Ironically, Stern said the Ukraine crisis was likely to make pipelines bypassing Ukraine, such as South Stream, even more important for European energy supplies, adding, “We may be in a situation where we will be accusing Russia of not delivering and preventing them from delivering through these pipelines. It’s a black farce.”

The 450-km Serbian leg of the pipeline is worth almost €2 billion and at least 2,000 jobs. Serbia consumes about 2.5 billion cubic metres of gas, mostly imported from Russia through Hungary. The Western Balkan nations as a whole consume about 6 bcm per year, a figure expected to rise in coming years.

Zorana Mihajlovic, Serbia’s minister of energy, development and environmental protection said: “South Stream is of great economic and geo-strategic importance for Serbia.We expect to benefit a lot from gas transit tax that could potentially bring in €100m annually.”

His comments are endorsed by Zeljko Sertic, President of Serbia’s Chamber of Commerce and Industry, who says the project is one of the largest investments in South East Europe in the last 20 years and held a “profound importance” for the region’s supply of gas.

He said: “South Stream has enormous economic, strategic and energy-related importance for the entire region.”

Gazprom CEO Alexey Miller, who said: “Only South Stream can provide realistic guarantees to Europe in terms of energy security.”

The former communist states of the east, which joined the EU in 2004, remain heavily reliant on Soviet-era infrastructure for energy supplies and many blame the failure to address this on Western Europe, where countries are less beholden to Gazprom.

“In the field of energy, I have never seen a real effort from the West to help us,” said one top diplomat from an ex-communist EU member state.

Another expert, Drew Leifheit, from Natural Gas Europe, said: “The Ukraine crisis has brought European energy security back into the spotlight and poses the real danger that political obsession/over-reaction with reducing or excluding the Russian presence in the gas market will lead to a diminished overall role for gas in Europe’s future energy mix.”

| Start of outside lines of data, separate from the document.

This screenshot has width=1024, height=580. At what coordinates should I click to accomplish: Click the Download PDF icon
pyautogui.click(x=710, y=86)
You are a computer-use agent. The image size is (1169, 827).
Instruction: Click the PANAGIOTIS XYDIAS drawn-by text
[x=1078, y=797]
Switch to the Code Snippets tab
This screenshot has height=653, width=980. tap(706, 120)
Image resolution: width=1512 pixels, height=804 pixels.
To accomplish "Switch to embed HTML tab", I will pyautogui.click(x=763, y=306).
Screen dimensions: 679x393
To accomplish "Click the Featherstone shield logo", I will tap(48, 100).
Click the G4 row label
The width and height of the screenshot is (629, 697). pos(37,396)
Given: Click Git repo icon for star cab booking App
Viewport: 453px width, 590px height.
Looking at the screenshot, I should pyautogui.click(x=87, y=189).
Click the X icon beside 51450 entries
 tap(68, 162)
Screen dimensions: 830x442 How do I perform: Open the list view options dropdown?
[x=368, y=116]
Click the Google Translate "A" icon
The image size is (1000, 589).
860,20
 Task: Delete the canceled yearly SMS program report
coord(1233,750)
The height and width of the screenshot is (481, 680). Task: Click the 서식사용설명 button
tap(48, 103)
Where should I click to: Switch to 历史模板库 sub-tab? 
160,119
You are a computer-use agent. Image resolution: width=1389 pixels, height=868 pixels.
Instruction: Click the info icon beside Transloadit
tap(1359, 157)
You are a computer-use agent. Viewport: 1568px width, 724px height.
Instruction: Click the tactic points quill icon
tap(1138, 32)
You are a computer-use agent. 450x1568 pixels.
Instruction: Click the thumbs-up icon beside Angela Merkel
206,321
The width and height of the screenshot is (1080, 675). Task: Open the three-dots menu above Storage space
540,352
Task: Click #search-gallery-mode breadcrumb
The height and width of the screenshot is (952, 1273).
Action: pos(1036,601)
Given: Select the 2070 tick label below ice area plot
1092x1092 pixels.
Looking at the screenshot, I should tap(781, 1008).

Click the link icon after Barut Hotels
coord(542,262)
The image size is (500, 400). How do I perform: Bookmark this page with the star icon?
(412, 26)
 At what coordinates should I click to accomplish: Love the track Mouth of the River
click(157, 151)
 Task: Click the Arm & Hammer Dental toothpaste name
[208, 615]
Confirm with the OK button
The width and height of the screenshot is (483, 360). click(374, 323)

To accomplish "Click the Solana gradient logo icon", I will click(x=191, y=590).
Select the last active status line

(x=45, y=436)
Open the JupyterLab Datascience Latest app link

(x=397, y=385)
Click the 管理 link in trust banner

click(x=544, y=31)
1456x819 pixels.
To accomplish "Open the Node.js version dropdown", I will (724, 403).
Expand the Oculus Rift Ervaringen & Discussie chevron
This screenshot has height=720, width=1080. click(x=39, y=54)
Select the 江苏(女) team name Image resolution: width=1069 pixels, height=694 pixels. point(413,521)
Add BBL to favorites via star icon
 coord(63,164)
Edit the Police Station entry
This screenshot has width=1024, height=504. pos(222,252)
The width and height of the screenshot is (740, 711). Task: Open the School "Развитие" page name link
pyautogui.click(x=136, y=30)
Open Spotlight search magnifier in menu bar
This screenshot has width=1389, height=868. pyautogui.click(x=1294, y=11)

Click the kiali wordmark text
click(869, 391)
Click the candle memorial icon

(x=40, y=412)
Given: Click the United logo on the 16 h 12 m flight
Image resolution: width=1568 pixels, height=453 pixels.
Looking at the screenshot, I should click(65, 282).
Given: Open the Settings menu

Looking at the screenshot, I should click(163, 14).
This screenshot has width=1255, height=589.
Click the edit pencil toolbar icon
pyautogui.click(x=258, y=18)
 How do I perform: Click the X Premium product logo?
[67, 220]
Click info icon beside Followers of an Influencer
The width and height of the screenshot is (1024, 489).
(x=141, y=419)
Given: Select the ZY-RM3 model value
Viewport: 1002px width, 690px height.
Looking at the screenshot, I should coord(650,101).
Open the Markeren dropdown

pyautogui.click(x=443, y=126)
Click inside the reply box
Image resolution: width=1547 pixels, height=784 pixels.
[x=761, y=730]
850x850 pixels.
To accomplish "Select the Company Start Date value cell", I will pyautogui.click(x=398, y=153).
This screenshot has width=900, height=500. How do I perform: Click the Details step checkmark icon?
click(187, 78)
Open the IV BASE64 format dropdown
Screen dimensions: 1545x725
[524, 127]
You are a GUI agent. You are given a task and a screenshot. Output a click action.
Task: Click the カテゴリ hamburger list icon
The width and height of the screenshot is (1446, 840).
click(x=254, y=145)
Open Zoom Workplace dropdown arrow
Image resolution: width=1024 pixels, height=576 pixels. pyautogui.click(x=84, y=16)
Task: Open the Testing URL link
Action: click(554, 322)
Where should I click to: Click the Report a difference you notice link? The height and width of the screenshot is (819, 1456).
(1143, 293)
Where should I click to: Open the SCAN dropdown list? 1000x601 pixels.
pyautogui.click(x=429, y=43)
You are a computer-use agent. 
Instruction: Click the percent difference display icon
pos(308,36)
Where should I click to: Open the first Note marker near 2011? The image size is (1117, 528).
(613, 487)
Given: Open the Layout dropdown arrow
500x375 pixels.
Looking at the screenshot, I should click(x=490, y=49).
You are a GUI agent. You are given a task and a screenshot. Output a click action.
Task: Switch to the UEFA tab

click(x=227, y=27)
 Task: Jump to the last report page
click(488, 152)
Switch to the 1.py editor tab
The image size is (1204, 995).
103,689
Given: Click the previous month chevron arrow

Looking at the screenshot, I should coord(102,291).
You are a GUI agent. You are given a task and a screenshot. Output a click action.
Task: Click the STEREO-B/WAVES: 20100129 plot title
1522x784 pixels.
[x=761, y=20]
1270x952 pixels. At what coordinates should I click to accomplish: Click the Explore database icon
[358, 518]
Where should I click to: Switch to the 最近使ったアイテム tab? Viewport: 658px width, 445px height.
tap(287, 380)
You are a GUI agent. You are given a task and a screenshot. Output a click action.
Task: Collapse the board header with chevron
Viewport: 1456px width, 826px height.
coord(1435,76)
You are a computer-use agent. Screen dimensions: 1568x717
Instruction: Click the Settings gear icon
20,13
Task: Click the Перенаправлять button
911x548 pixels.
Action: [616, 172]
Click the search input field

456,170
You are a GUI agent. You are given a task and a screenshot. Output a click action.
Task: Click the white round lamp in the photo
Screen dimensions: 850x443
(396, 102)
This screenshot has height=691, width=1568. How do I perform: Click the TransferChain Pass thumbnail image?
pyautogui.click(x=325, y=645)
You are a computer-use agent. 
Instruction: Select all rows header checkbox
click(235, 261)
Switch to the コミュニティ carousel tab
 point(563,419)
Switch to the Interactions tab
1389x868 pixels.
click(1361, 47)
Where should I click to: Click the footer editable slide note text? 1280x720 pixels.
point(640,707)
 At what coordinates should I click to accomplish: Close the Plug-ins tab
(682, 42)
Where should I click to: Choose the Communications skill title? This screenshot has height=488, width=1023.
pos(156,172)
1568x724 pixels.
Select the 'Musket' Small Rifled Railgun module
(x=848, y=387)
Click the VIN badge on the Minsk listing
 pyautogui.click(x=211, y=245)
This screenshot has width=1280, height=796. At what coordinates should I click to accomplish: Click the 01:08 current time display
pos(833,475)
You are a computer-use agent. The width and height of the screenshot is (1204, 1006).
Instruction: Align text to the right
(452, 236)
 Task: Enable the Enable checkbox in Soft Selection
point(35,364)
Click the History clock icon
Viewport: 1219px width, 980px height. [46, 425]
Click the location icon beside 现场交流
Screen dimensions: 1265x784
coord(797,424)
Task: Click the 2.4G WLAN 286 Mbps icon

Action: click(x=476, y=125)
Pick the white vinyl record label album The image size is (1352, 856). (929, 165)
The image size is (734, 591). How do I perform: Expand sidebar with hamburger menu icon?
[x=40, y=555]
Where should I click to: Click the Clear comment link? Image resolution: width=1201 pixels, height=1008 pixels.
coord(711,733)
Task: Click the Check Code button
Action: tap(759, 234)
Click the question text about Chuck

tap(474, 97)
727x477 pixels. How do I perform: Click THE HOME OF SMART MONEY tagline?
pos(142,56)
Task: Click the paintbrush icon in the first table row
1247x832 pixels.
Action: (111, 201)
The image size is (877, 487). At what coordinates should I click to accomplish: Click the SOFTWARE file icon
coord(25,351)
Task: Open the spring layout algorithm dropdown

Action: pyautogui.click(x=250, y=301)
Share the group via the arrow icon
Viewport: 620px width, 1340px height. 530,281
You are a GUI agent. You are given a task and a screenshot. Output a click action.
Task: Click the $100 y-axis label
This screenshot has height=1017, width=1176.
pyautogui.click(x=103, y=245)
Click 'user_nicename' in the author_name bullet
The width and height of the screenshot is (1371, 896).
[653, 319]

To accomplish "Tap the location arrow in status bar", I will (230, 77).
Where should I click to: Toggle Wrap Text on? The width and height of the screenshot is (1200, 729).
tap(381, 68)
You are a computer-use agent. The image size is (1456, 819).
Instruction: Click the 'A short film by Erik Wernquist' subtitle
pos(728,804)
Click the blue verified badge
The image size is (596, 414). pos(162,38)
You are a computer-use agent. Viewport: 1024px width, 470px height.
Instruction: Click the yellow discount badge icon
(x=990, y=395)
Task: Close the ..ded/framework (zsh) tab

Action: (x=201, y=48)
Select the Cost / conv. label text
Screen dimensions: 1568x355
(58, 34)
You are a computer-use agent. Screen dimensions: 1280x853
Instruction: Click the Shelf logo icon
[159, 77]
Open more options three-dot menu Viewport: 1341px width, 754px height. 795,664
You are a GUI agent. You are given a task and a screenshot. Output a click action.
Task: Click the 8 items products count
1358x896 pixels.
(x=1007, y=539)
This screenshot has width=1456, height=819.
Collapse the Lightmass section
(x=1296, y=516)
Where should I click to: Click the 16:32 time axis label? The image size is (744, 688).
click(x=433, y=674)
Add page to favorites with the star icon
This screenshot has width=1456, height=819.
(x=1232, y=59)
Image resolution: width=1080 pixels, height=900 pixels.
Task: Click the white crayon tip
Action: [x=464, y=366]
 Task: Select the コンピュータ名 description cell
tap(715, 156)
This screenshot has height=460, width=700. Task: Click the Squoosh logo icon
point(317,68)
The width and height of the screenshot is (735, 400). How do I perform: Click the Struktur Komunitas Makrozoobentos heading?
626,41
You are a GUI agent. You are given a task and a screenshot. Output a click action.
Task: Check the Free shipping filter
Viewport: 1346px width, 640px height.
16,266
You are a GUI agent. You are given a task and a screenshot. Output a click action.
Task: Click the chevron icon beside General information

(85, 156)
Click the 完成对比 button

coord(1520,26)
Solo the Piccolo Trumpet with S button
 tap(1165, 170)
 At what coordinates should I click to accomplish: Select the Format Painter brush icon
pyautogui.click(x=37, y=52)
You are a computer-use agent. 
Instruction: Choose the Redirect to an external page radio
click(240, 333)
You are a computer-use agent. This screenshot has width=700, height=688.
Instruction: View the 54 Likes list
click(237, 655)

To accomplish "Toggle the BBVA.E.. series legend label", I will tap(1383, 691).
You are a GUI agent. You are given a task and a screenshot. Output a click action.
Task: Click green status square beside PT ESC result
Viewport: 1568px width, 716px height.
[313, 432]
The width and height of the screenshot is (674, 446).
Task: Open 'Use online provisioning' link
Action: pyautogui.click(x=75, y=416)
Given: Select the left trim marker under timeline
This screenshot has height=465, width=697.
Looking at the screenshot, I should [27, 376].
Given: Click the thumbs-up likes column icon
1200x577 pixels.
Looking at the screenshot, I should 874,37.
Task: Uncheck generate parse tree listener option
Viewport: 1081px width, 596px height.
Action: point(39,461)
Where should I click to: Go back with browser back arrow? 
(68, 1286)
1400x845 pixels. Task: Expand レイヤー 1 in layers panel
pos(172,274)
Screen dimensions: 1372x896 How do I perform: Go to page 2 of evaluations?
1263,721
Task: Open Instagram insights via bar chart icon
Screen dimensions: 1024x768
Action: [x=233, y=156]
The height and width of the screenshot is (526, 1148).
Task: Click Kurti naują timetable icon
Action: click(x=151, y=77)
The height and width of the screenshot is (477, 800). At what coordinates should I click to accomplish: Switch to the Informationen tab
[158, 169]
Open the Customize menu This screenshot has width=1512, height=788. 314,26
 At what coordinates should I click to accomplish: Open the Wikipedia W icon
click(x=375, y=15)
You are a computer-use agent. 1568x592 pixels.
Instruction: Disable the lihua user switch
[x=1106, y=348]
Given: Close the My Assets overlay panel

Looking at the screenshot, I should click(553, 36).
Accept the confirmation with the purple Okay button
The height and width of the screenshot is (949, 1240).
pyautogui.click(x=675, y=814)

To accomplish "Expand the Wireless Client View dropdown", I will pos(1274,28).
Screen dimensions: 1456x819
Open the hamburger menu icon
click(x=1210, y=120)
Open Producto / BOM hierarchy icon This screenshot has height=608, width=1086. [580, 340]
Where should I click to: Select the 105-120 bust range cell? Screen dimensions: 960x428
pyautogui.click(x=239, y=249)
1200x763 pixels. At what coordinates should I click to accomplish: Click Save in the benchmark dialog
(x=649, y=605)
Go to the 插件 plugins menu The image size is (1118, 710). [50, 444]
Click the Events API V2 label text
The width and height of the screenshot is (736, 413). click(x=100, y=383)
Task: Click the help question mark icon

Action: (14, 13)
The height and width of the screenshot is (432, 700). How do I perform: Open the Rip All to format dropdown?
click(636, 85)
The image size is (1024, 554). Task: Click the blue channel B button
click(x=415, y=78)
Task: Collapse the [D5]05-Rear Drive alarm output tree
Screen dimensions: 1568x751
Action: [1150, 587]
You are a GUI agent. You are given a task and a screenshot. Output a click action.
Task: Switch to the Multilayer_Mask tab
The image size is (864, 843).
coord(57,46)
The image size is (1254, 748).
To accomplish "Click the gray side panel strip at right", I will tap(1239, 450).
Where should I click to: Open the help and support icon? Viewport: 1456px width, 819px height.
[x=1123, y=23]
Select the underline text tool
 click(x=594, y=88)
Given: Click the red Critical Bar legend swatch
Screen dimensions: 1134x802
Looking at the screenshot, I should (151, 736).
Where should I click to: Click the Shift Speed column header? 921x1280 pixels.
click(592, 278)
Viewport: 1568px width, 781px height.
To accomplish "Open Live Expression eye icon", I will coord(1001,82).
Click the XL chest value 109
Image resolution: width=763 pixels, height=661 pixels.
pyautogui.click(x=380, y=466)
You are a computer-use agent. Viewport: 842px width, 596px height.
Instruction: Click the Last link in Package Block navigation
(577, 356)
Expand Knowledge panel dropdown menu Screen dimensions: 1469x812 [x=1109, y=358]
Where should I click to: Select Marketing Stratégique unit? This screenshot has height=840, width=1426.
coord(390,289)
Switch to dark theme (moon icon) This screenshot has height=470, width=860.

A recent survey by strategy consultancy WorldThinks showed there is huge support for South Stream with 68% of Bulgarians backing it and only 5% against.The potential beneficial effects of South Stream were apparent to survey respondents, not just in terms and increased supply security, but overall economic benefits such as job creation, taxes and transmission fees.

Leifheit added: “While much focus has been put on the South Stream, it is important to note that Bulgaria’s strategy is not exclusively tied to Russia. Bulgaria is actively taking steps aimed to make the country a hub interlinking its energy security interests with a variety of different sources of gas and energy players.”

He concluded: “South Stream will have a role in delivering a steady, secure stream of gas to Bulgarian consumers as will other developing or proposed project.”

Though the European Commission may argue that South Stream at present does not comply with EU legislation, Russia remains optimistic it can push ahead with the project.

With Ukraine’s civil unrest casting an ever longer shadow over Europe, the consensus is that the current rift between the EU and Bulgaria must be quickly resolved to avoid a delay in what  most see as a much-needed energy project. After all, no-one in the region wants another winter shut-off of gas from Ukraine.

What is likely is that, after the European elections on 25 May, South Stream is likely to be one of the ‘must-do’ issues for the new EU administration.